◆ Work order ◆
Please work out how many lines in the records below include the word "agent", and reply with that number only.

◆ Items listed in a dataset ◆
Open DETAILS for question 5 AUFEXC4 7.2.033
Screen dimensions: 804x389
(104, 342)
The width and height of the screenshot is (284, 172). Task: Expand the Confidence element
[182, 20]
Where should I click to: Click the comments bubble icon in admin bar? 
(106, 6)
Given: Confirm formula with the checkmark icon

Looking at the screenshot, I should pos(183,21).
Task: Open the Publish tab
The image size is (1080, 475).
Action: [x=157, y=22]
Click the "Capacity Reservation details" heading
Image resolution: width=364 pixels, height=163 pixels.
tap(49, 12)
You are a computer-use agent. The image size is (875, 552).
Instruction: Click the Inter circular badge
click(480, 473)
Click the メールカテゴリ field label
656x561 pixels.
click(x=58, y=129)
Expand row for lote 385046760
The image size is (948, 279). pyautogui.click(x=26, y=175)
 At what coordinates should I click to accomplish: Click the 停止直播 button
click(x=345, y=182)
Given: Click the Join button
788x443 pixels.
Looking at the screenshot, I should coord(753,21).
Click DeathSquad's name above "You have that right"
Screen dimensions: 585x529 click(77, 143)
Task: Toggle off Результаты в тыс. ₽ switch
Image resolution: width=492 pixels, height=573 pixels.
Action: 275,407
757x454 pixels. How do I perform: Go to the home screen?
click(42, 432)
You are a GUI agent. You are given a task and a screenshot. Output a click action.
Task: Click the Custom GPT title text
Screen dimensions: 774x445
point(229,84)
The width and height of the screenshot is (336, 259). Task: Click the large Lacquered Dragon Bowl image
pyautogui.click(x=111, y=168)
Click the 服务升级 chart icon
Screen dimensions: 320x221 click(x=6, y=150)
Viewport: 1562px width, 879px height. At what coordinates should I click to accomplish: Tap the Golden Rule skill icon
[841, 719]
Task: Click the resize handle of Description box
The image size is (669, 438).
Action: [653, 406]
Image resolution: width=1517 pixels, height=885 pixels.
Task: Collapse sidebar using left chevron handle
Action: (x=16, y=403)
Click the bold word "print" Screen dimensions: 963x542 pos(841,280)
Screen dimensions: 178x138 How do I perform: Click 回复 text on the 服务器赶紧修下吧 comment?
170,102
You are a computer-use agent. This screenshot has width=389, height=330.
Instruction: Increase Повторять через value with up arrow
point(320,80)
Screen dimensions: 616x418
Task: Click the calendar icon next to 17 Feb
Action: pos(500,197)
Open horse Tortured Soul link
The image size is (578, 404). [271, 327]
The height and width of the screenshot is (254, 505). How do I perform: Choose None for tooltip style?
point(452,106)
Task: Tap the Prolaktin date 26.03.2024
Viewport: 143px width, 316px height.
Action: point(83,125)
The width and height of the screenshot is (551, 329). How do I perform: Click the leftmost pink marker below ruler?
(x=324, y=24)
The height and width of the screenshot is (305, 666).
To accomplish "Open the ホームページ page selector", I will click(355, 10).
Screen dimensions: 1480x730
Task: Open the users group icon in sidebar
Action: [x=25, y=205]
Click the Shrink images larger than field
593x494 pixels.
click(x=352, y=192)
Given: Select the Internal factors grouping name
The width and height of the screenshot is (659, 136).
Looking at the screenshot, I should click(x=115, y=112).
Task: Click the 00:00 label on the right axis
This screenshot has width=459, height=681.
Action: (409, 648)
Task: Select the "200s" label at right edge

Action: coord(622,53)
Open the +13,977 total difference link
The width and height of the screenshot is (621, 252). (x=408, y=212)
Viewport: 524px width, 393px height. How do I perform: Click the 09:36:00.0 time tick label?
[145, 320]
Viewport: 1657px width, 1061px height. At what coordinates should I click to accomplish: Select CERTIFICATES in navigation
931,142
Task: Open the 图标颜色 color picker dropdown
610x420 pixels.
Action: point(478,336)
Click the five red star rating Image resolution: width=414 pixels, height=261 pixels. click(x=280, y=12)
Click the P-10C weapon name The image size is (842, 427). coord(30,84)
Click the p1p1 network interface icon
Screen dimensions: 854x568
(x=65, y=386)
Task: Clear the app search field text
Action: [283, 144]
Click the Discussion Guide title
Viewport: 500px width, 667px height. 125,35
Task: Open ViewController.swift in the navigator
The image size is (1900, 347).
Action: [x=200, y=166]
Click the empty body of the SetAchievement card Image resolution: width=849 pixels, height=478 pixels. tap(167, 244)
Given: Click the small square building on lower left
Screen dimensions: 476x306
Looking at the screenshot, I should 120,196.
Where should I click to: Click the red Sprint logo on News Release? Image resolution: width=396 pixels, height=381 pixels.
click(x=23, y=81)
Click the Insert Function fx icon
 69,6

◆ Result for this exercise ◆
3